The fatal fire at a migrant facility resulted in Mexico investigating 8 workers


The fire in Ciudad Juarez, Mexico, caused by a private security guard and a U.S. citizen who tried to make a mass crossing

The Mexican government appeared to blame private security guards for the deaths in the center of Ciudad Juarez, which was destroyed by a fire late Monday. The guards rushed away from the fire without trying to release the prisoners.

Anger and frustration in the northern border city of Ciudad Juarez boiled over as hundreds of migrants walked to a U.S. border gate hoping to make a mass crossing.

No charges were announced, but authorities said they would seek at least four arrest warrants later in the day, including one for a migrant who was part of what they described as a small group that started the fire. They said a migrant also damaged a security camera inside the cell where the fire occurred.

Private security guards, immigration agents, and a Chihuahua officer are among those under investigation for possible violations of the law. Rodríguez said.

In the video, later confirmed by the government, two people dressed as guards rush into the camera frame, and at least one migrant appears by the metal gate on the other side. The guards hurry away as billowing clouds of smoke fill the structure and don’t seem to make any attempt to open the cell doors.

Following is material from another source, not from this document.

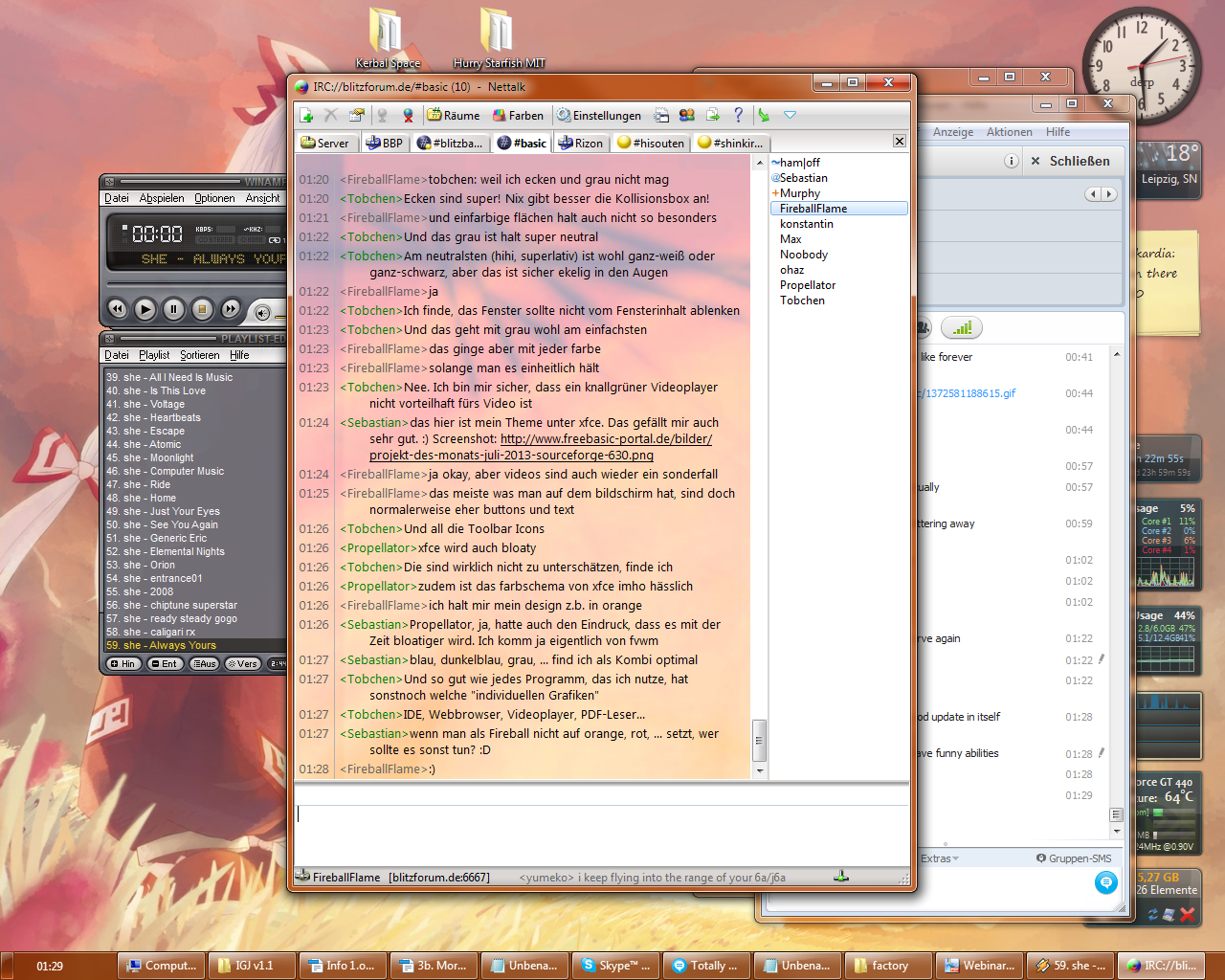Open the Farben color settings
This screenshot has height=980, width=1225.
click(518, 115)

Adding to anger over the deaths was pent-up frustration of migrants who have spent weeks trying to make appointments on a U.S. cellphone app to file asylum claims. There were rumors among the migrants that they might be allowed into the U.S.

Jorman Coln walked with his 9-year-old daughter and said he knew that acquaintances had gotten through on social media.

U.S. officials said Wednesday night that a total of about 1,000 migrants had crossed the river and were being processed in an orderly manner. It was unclear if they would be allowed to remain or if they would be taken to a border crossing for expulsion.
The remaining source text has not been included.